Ankle synovitis is the inflammation of the synovium, which is the soft tissue lining the ankle joint capsule. The synovium secretes synovial fluid into the joint to ease friction. A degree of synovitis accompanies most ankle injuries, and can be worsened by returning to weight-bearing too soon or under repetitive strain. It is common in those with ankle instability and/or flat feet.


Swelling and tenderness in the ankle joint. Symptoms are often worse on waking and may improve after a hot shower or warm-up exercises. Aches and pains are felt at the front, sides and sometimes the back of the ankle. Sprains that are unresolved often cause ongoing pain and stiffness.


Rest is crucial, and many patients heal well by complying fully with appropriate rest and physiotherapy. Rest after any activity that increases pain is the vital component, and it is definitely not a case of “no pain, no gain.” The reverse is true, with ignoring symptoms leading to the condition becoming chronic and much harder to recover from.

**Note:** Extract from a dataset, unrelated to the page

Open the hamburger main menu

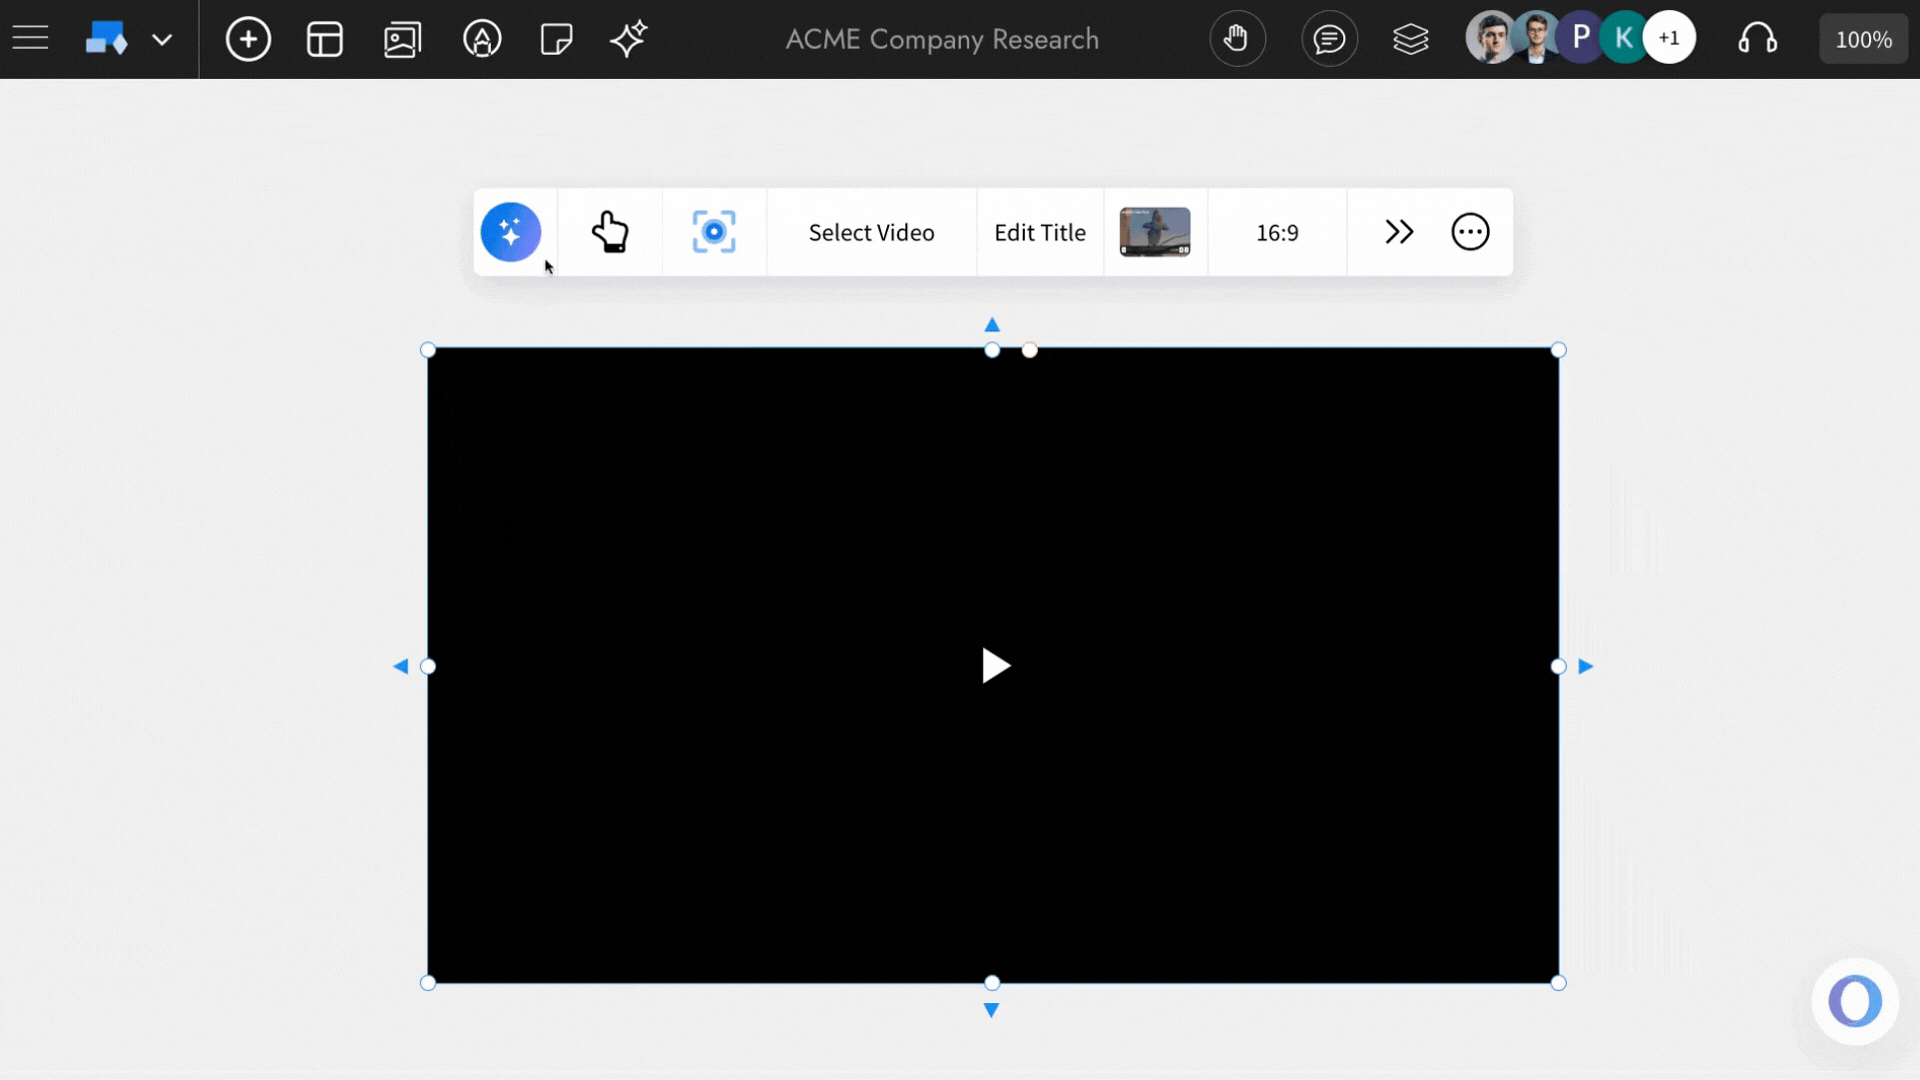click(x=30, y=37)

Physiotherapy can take many forms and these may include ultrasound, soft tissue massage, exercises to improve flexibility and strength, heat or ice treatment and biomechanical correction.

Do I need an operation?

Not all patients with synovitis will need surgery. If the synovitis is not painful it does not necessarily need to be treated surgically. If  synovitis is present and painful the alternative to surgery would be to undergo a period of immobilisation in a walker boot or a cast. With regard to an operation if the synovitis is painful and does not respond to non-operative measures then surgery to deal with a painful synovitis is highly effective. Approximately 80% of patients will get a good result from surgery, but it is important in making the decision to weigh up not just the chance of getting a good result, which is very high, but also what is involved and also the risks of any procedure. This is fully discussed at the consultation alongside the other treatment options in order that you are able to make a sensible decision regarding any treatment that may be needed for the synovitis.

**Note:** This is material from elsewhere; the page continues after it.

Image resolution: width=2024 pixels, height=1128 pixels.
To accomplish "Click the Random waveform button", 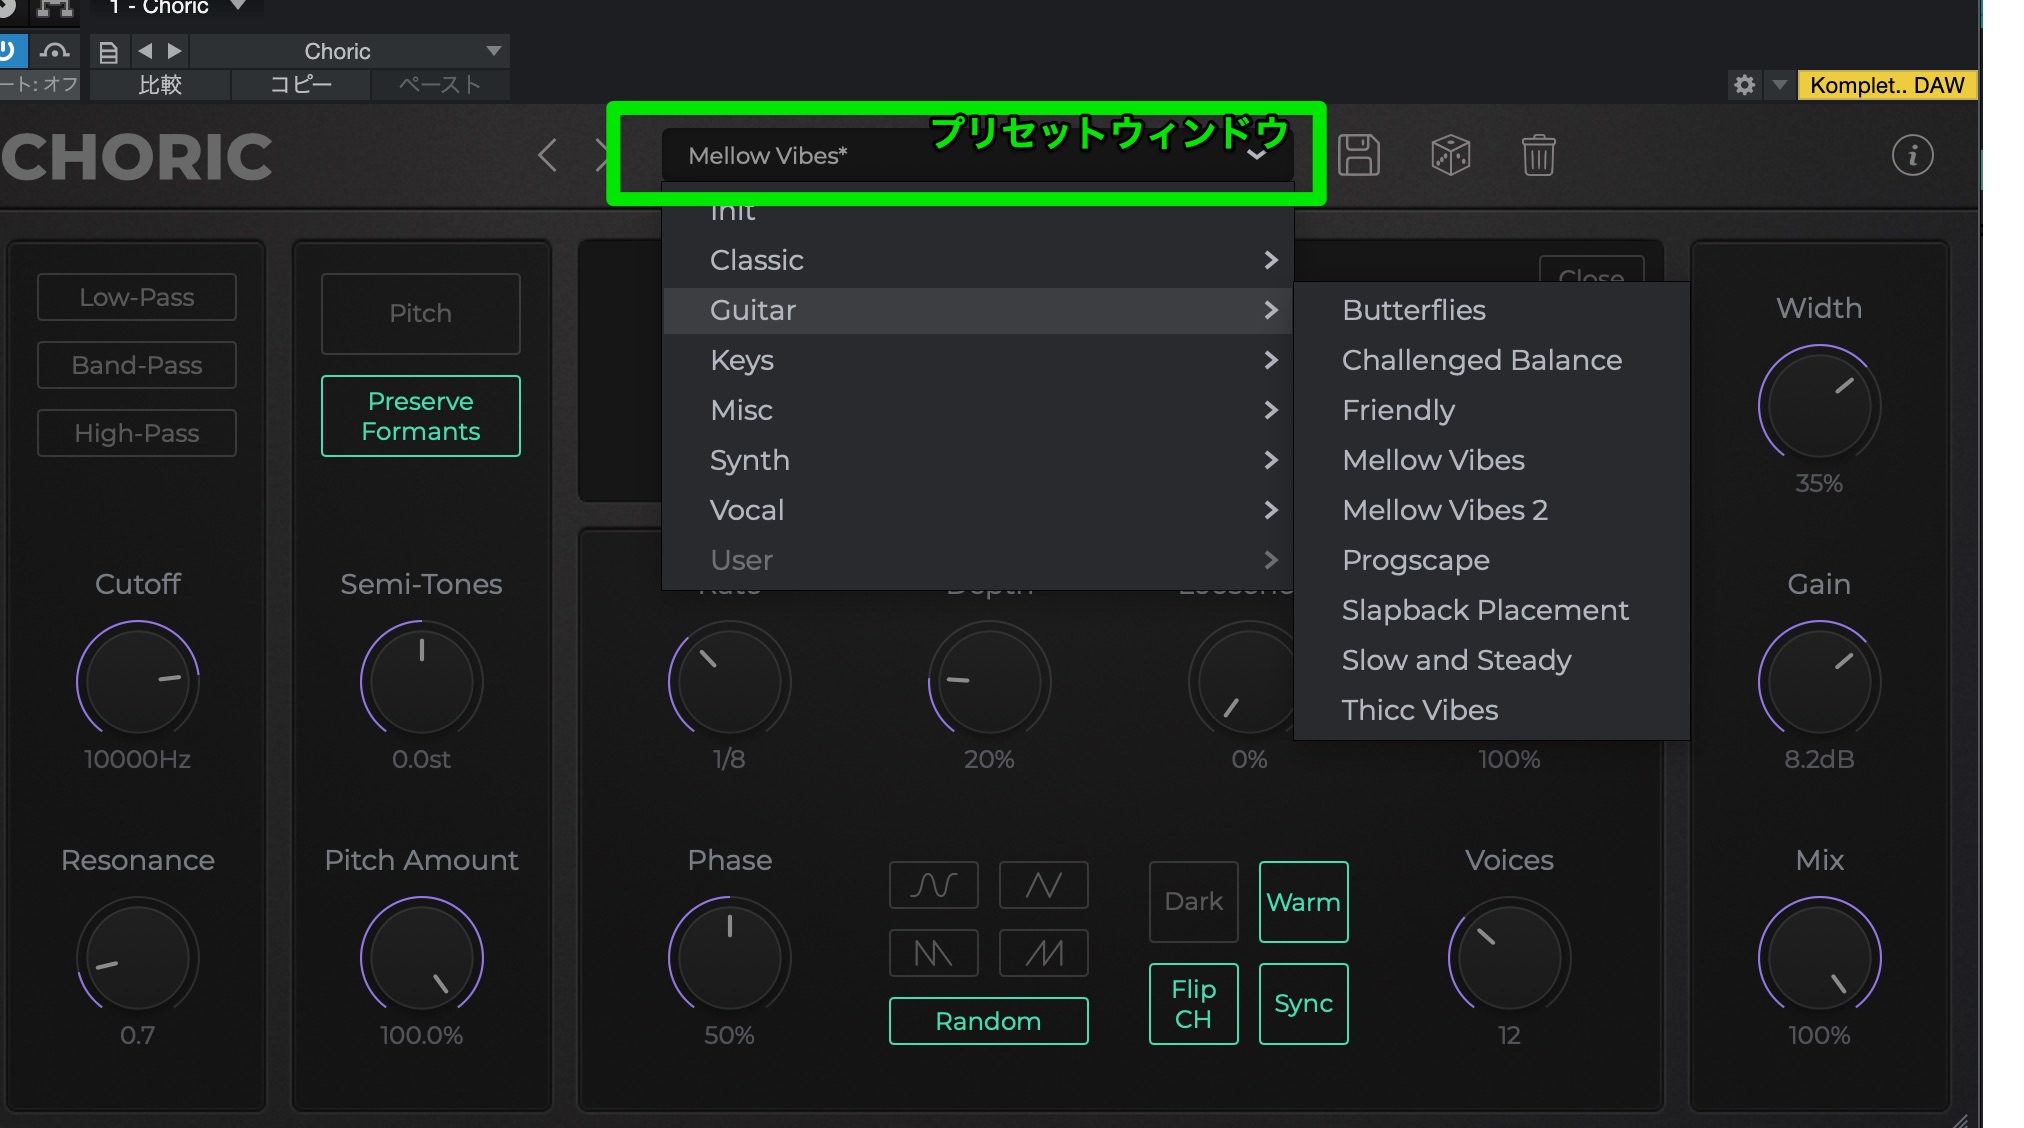I will point(988,1021).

If I need an operation what is involved?

If surgery is needed for synovitis, this generally takes the form of keyhole surgery. An arthroscopy of the ankle is carried out. The area of damage is prepared and small perforations are made in the bone to allow for bleeding and the development of new cartilage to take the place of the old damaged cartilage. The operation takes between thirty to ninety minutes. The operation is generally carried out as a day-case but may require an overnight stay. Following surgery, the ankle is immobilised in a walker boot or a plaster cast for approximately six weeks.

Following an operation how long will I be in hospital?

Surgery for synovitis is generally done as a day-case. Sometimes an overnight stay is required following which you would be allowed home the following morning.

How long will it be before I can get back to work or sports?

Following keyhole surgery for synovitis, return to work may be possible approximately two weeks following the procedure. Consideration to transport and driving to and from work needs to be taken into account particularly if the right leg has been the one that has been treated. The requirement for immobilisation in a walker boot or cast is for six weeks. Return to sports is at approximately three to six months for heavier sports, but for more gentle sports / low impact sports generally it is about two to three months following surgery.

Will I need any physiotherapy?

After surgery for synovitis, you will require physiotherapy to strengthen the ankle and leg. Generally, between six and ten sessions of physiotherapy will be needed following this type of keyhole surgery for synovitis.

What are the risks of the operation?

All surgery carries elements of risk and surgery for synovitis is no different. Risks include infection, clots, nerve or vessel injury and complex pain. It is important to weigh up the risks of surgery set against what is involved and also the benefits and chance of success. Considering risks is part of the decision-making process for any surgical treatment.